LISTED ENTRIES ->
+--

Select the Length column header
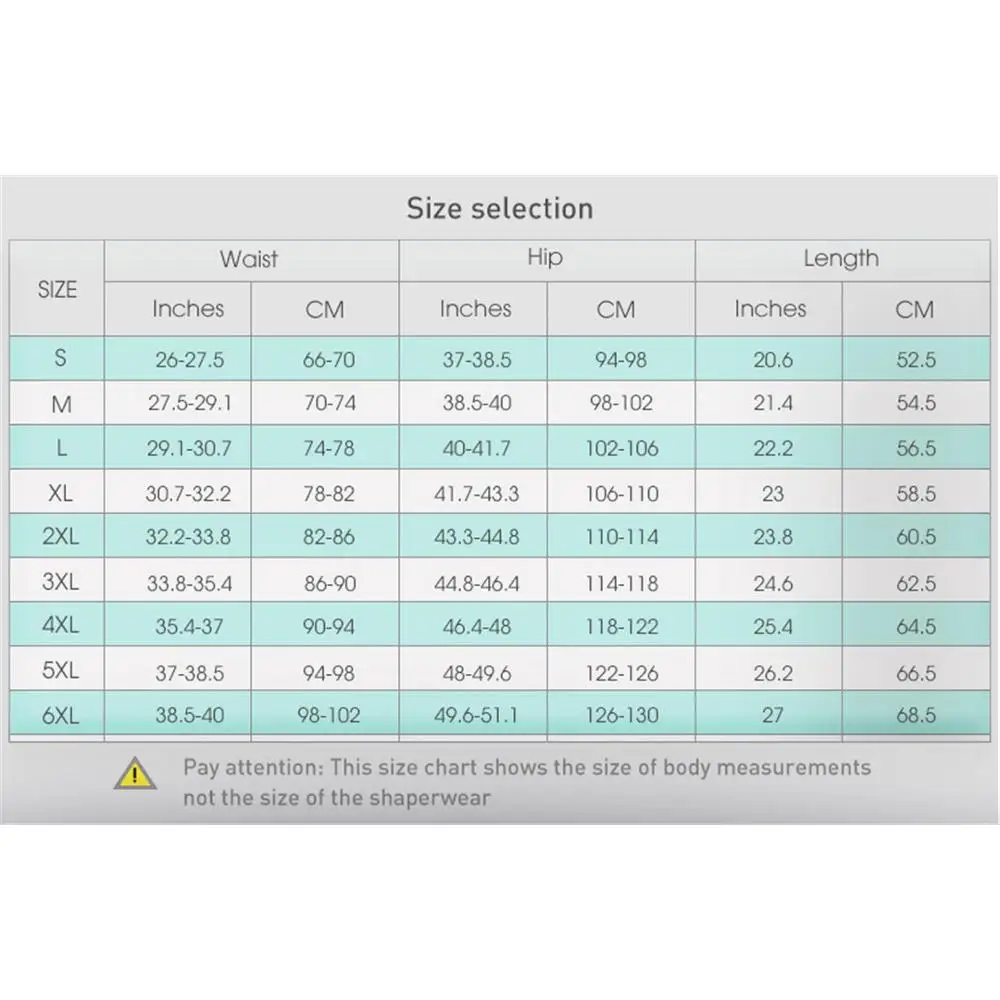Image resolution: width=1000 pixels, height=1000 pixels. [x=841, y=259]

+--

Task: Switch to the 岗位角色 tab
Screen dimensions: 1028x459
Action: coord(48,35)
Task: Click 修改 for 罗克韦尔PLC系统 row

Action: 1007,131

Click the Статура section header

+--

DIRECTIONS FOR THIS TASK -> Each line in the listing above from the one containing "Screen dimensions: 1028x459" through the one containing "Click the Статура section header" should be repeated exactly, and no other line.

TASK ANSWER ->
Screen dimensions: 1028x459
Action: coord(48,35)
Task: Click 修改 for 罗克韦尔PLC系统 row

Action: 1007,131

Click the Статура section header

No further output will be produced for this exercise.